Inhibition of purine biosynthesis blocks adipogenesis by downregulating the expression of key transcriptional regulators.A, Western blotting analysis of primary preadipocytes differentiated for 8 days after adding 6MP or MIZ at day 0 and then every other day, at day 2 and then every other day, or at day 4 and then every other day. Duplicate samples represent two biological replicates. B, cells were treated as in (A), and Oil Red O staining was performed. Statistical significance was determined using one-way ANOVA multiple comparisons test.

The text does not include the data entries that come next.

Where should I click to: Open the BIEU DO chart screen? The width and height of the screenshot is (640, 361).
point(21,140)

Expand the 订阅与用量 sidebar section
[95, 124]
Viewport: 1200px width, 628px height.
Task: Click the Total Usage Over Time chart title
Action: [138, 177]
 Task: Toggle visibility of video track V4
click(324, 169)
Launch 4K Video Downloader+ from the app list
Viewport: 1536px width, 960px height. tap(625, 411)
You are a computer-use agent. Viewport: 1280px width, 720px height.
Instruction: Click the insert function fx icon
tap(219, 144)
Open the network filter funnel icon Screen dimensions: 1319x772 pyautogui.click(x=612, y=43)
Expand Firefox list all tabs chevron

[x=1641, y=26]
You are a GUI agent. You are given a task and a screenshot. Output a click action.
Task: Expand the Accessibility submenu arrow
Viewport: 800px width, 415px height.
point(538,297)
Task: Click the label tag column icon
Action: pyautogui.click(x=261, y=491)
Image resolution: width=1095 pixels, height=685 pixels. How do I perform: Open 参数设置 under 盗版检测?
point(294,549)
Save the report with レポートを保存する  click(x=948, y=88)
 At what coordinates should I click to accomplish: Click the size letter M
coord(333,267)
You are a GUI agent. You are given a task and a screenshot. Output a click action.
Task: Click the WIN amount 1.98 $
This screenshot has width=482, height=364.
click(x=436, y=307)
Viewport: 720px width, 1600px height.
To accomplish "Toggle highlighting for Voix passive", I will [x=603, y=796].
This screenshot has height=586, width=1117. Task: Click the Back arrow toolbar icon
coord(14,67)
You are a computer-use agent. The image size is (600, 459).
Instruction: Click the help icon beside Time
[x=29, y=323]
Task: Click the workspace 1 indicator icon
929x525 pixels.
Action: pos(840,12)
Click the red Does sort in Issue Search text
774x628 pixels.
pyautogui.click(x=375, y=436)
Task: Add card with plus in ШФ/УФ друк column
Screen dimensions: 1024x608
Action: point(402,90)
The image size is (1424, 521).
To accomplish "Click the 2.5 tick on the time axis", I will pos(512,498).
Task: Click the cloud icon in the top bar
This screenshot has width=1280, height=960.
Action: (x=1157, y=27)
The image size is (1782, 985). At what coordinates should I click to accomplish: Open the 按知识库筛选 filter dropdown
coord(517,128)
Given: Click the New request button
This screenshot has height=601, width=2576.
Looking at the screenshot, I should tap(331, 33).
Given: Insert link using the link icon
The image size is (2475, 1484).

Error bars indicate mean ± SD, ∗p ≤ 0.05, ∗∗p ≤ 0.01, ∗∗∗p ≤ 0.001, and ∗∗∗∗p ≤ 0.0001. C, MIZ and 6MP were added at the start of primary SVF differentiation. Cells were differentiated for 1, 2, or 4 days. C/EBPδ, C/EBPβ, PPARγ, C/EBPα, and tubulin were analyzed by Western blotting. Duplicate samples represent two biological replicates. D, 3T3-L1 cells stably expressing pBABE control vector or PPARγ2 were differentiated and treated with 25 μM MIZ or DMSO control for 6 days. Lysates were analyzed by Western blotting as indicated. The data are representative of three independent experiments. 6MP, 6-mercaptopurine; C/EBP, CCAAT/enhancer-binding protein; DMSO, dimethyl sulfoxide; MIZ, mizoribine; PPARγ, peroxisome proliferator–activated receptor γ.